Themes of Alienation and Absurdity of Life in Kafka’s Work:
Such alienation can also be seen in one of the most famous works of Kafka, “Metamorphosis,” where the protagonist’s biggest concern after shifting to an insect is how he’s going to go to work that morning. This exhibits an alienation and detachment from the human psyche, where his own well-being is second to his job. Moreover, in other works, such as “Poseidon,” such alienation and absurdity of existence can be observed when Poseidon, the god of all sea creatures, is stuck with filling out paperwork instead of ruling the oceans. Lastly, in Kafka’s novel, “The Trial,” the protagonist, Joseph K., is arrested without knowing his crime. His struggle against an unseen judicial system reflects the absurdity of such experiences of human existence where meaning itself is elusive and control is just an illusion.

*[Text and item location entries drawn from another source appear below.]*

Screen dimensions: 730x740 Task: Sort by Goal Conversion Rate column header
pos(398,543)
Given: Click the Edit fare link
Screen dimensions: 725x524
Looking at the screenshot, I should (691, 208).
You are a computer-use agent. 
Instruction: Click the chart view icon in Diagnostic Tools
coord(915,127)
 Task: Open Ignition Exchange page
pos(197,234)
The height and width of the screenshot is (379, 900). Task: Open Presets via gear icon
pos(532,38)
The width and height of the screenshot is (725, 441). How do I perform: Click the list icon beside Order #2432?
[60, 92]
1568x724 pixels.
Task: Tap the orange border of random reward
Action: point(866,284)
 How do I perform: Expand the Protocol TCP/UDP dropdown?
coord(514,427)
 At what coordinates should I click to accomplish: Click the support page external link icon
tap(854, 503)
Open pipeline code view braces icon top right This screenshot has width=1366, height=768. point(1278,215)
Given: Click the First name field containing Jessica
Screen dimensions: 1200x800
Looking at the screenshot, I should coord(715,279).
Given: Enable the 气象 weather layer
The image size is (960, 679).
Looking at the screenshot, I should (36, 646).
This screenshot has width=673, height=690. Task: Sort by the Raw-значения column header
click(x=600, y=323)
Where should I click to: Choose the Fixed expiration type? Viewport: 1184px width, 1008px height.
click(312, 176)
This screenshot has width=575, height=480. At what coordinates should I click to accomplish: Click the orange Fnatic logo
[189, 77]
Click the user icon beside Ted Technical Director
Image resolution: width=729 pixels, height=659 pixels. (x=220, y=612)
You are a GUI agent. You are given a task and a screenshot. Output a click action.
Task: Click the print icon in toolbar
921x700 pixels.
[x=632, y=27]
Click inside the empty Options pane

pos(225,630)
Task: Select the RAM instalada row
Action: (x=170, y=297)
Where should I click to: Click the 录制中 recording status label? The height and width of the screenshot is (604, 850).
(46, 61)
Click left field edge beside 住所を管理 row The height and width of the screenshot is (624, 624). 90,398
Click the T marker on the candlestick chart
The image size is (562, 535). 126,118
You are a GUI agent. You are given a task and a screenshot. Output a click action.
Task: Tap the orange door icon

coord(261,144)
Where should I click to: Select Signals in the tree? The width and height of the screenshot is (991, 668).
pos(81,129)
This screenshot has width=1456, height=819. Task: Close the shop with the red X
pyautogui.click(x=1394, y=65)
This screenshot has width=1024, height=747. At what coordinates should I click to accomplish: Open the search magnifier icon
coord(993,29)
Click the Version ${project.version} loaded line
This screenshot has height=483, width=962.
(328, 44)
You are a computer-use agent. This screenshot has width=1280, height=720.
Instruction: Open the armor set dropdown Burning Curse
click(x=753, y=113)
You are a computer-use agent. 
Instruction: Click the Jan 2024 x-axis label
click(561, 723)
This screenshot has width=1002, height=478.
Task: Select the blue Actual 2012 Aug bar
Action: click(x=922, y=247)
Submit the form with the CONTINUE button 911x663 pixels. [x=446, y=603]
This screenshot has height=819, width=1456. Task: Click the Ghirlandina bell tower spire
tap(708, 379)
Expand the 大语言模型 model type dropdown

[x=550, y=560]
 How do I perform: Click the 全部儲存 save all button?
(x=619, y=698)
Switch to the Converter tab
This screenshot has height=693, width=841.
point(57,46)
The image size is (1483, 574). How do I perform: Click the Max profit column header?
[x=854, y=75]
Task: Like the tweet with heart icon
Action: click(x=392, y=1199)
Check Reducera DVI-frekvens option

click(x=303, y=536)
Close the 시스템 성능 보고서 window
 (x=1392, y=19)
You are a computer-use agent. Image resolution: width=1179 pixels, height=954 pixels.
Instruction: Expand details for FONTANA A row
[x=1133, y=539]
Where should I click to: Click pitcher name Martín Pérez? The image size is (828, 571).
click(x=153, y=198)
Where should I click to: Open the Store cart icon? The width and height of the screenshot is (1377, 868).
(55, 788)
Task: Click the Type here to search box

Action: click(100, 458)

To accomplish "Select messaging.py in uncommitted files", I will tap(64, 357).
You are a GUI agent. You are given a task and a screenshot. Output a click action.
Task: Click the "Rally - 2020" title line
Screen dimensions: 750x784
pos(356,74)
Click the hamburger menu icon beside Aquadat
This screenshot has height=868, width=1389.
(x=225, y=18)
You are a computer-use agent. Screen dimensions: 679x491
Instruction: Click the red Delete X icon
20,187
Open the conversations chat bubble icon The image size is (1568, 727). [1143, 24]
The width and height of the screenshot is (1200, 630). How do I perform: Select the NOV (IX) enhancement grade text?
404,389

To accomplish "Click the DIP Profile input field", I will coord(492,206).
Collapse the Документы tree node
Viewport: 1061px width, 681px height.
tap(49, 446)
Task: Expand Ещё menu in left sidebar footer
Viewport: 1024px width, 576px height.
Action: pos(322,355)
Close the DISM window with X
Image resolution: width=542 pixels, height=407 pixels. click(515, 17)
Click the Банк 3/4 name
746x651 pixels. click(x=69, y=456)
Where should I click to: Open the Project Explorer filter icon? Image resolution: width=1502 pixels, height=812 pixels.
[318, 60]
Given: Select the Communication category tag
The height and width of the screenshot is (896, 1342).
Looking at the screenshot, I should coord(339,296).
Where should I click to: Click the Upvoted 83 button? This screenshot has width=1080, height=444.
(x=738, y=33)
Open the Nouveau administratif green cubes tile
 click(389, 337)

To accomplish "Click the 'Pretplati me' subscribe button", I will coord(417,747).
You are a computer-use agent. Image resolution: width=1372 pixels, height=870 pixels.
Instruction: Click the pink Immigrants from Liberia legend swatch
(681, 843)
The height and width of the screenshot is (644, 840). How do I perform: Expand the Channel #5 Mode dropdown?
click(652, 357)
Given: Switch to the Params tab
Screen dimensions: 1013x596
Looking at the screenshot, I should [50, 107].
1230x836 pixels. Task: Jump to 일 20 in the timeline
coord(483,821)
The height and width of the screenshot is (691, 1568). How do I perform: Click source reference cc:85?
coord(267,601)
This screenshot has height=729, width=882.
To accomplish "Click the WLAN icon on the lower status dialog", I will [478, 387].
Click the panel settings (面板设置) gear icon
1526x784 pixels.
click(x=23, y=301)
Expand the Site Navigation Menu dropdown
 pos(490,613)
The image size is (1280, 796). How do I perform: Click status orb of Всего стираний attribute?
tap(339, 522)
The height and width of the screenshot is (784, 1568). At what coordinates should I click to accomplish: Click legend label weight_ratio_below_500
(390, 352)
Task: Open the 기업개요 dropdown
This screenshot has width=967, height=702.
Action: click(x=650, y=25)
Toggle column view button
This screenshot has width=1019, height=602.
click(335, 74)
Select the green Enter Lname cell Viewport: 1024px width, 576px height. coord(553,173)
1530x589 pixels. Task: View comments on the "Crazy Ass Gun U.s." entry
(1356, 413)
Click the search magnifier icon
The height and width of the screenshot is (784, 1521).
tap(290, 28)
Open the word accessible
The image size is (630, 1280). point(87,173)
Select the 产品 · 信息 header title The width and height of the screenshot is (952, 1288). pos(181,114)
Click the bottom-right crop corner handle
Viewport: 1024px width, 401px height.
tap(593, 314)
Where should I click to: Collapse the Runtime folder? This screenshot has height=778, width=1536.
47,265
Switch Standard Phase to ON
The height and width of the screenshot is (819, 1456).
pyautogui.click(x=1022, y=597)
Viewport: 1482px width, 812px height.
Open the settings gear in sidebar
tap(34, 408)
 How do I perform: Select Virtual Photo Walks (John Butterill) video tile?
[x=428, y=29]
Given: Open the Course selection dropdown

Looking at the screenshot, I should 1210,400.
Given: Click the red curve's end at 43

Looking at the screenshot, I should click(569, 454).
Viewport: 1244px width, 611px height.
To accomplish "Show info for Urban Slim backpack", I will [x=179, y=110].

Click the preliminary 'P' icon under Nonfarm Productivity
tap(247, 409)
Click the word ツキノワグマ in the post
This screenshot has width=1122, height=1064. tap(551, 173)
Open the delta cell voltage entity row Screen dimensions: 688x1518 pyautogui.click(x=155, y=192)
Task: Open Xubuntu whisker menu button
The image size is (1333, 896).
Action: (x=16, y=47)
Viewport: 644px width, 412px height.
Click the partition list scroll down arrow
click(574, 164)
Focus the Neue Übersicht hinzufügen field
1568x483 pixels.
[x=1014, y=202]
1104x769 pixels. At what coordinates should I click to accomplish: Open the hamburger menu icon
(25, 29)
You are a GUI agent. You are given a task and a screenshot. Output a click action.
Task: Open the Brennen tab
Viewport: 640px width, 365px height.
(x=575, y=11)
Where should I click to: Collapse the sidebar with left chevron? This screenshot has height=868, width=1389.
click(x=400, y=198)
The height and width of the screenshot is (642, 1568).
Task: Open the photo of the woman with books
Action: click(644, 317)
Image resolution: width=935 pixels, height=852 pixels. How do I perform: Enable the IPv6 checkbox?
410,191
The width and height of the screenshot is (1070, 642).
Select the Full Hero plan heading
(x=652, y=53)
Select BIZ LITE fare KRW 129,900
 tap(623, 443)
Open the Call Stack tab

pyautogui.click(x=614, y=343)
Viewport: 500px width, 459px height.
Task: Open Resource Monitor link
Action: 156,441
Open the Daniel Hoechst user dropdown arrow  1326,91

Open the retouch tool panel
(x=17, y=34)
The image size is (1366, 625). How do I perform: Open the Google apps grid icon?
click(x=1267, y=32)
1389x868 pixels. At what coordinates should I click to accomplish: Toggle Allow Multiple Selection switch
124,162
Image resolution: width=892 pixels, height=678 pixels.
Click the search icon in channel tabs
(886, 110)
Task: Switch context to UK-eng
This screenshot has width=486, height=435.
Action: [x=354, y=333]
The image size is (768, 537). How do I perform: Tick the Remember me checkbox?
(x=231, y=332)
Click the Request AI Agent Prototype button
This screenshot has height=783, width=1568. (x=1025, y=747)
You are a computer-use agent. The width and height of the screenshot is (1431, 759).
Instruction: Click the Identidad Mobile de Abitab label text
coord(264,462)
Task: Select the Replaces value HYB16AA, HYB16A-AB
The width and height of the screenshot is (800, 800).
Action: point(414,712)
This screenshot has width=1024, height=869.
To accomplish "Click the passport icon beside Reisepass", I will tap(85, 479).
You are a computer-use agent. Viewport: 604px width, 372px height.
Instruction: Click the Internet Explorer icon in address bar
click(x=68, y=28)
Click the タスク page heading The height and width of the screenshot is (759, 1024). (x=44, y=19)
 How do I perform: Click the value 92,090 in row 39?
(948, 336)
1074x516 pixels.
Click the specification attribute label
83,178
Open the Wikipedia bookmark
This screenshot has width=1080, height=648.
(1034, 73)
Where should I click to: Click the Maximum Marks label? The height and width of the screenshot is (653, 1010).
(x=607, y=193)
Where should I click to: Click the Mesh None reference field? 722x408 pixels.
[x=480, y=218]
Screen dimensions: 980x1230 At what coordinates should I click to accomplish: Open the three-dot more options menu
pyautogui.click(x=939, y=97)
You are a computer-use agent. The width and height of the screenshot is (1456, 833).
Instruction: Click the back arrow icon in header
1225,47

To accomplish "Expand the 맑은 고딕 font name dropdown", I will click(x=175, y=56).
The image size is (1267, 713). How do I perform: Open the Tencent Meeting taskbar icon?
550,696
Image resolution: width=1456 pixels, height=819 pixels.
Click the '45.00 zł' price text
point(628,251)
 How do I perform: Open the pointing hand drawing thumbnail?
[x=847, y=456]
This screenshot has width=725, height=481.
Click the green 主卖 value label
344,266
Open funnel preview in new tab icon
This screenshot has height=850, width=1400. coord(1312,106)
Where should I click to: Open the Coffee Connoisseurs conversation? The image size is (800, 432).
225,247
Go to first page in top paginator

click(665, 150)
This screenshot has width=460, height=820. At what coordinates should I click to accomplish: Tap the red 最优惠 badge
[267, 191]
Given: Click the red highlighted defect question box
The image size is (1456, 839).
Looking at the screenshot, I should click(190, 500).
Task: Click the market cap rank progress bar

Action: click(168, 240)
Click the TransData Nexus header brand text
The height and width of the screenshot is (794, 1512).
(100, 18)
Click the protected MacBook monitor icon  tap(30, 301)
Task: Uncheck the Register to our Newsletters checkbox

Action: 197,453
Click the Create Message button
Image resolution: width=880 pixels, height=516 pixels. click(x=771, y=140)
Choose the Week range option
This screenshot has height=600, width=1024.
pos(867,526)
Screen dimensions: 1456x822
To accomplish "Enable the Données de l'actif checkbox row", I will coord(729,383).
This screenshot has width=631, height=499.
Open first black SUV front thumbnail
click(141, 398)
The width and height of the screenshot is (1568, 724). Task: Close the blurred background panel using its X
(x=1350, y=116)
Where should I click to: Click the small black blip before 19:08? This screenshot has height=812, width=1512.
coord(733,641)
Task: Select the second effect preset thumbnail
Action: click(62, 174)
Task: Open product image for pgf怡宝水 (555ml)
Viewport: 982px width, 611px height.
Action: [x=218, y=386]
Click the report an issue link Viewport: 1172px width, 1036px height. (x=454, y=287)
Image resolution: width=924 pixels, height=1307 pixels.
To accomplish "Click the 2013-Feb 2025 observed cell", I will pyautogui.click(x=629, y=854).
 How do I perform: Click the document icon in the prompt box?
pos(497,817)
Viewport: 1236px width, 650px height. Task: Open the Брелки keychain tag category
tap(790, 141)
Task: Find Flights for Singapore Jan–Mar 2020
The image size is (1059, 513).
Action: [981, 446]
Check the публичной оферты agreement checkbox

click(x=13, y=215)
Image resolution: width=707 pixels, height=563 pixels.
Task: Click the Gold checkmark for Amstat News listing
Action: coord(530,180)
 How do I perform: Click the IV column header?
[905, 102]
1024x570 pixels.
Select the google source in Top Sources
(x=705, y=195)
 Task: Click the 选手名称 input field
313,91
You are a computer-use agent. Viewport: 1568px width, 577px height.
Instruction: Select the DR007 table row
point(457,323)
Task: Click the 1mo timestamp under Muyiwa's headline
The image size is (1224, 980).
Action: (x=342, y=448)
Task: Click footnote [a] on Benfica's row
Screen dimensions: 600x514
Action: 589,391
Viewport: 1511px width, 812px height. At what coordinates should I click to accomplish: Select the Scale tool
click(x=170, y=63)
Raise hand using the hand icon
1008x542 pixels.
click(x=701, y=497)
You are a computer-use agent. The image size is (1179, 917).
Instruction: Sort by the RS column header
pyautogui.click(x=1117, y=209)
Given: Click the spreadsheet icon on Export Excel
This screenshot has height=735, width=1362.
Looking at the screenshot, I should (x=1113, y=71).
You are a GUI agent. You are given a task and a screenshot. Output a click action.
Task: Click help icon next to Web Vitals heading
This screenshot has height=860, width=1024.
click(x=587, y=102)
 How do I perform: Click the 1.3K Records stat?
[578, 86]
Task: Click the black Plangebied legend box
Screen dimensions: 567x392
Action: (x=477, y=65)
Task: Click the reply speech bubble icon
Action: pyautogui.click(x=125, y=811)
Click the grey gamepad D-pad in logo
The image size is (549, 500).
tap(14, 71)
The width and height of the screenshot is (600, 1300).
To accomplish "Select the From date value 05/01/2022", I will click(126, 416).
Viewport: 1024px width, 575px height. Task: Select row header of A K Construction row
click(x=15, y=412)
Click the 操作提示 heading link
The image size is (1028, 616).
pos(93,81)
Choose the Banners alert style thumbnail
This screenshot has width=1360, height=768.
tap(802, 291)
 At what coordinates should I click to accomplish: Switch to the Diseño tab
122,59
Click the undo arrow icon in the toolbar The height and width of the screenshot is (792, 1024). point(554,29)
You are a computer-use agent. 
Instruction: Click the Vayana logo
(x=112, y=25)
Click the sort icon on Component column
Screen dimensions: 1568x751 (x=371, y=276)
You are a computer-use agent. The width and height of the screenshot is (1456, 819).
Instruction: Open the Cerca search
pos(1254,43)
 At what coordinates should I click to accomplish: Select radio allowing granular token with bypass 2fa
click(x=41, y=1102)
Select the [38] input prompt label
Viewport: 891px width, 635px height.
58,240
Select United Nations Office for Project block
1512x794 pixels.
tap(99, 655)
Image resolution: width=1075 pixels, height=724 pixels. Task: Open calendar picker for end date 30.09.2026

Parallels between Manto and Kafka’s Work: The Universality of Alienation:
Both Manto’s and Kafka’s work share strikingly similar themes of alienation, absurdity, and cruel indifference of the world. Their stories are inhabited by a constant erosion of identity, agency, and meaning. Such is the case, as earlier seen in “Toba Tek Singh,” where Bishan Singh finds himself caught between two nations that deny him a home, similar to Kafka’s “The Trial,” where the absurdity lies in a bureaucratic system that doesn’t offer him clarity nor justice. Similarly, in “Thanda Gosht,” Ishwar Singh’s ethical degradation leads him towards an alienation from himself and his lover, resembling the one Gregor Samsa faces from himself and his family after his transformation in The Metamorphosis. Lastly, with Sakina’s suffering in “Khol Do” processed mechanically by her father, rendering her trauma almost meaningless, it almost resembles the mechanical nature of Kafka’s “Poseidon.”.
Conclusion:
Lastly, whether it’s the faceless legal system from Kafka’s work or the harrowing violence stemming from Manto’s, both writers efficiently depict how individuals are often stripped down to being mere objects, detaching them from their identity and leaving them to navigate a world that is now absurd and inescapable.